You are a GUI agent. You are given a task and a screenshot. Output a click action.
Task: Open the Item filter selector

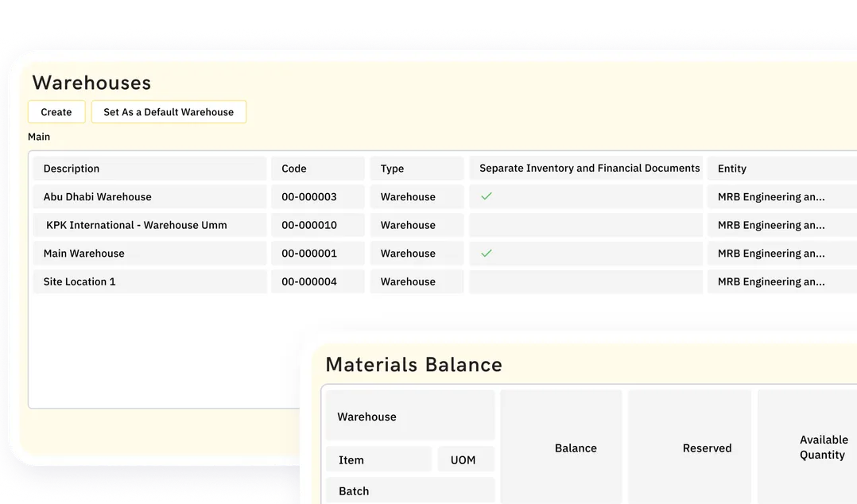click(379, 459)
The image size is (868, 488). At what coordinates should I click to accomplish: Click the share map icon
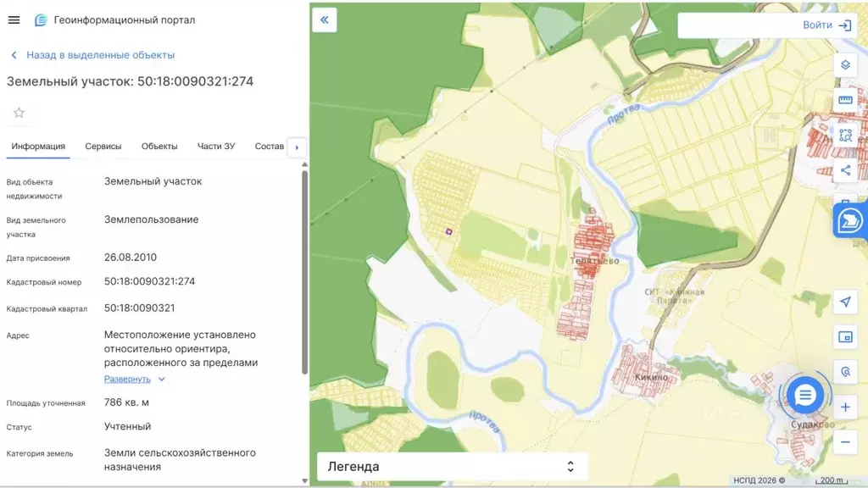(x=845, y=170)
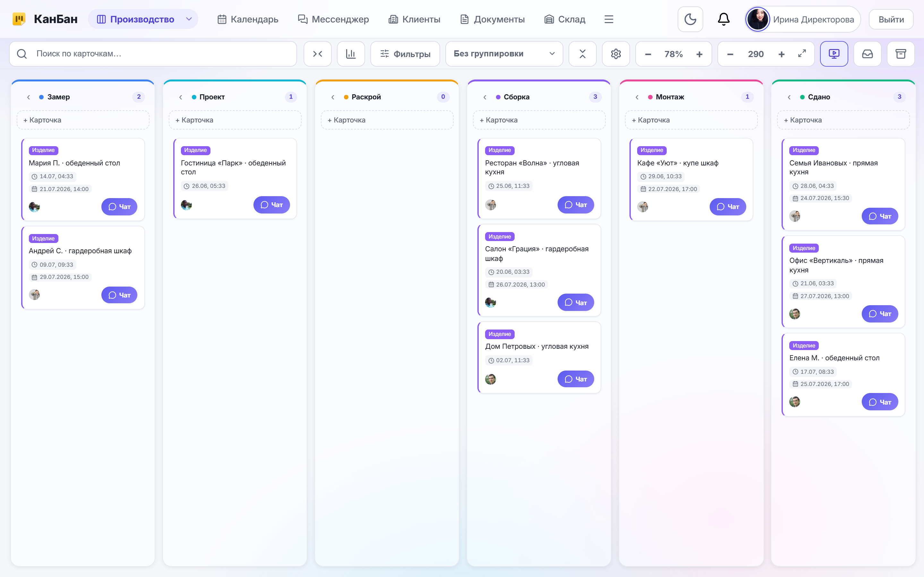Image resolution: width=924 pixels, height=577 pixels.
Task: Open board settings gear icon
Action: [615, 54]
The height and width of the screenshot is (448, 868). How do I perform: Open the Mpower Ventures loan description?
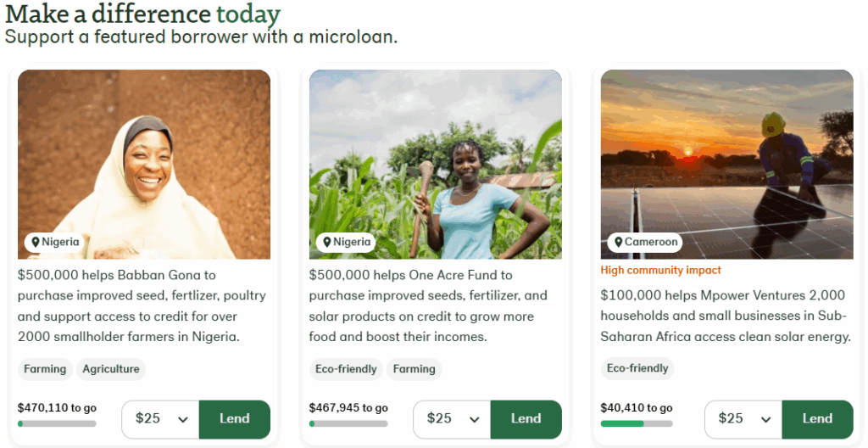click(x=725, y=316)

#####

PROBLEM TO WORK ON. Return the listing unchanged except for the pictures, which should be dropped.

ANSWER SPACE.
You are a GUI agent. You are given a task and a screenshot. Output a click action.
Task: Open the Item filter selector

click(379, 459)
The image size is (868, 488). At what coordinates should I click to accomplish: Click the share map icon
(x=845, y=170)
Image resolution: width=924 pixels, height=577 pixels.
Task: Open board settings gear icon
Action: [615, 54]
The height and width of the screenshot is (448, 868). How do I perform: Open the Mpower Ventures loan description?
click(x=725, y=316)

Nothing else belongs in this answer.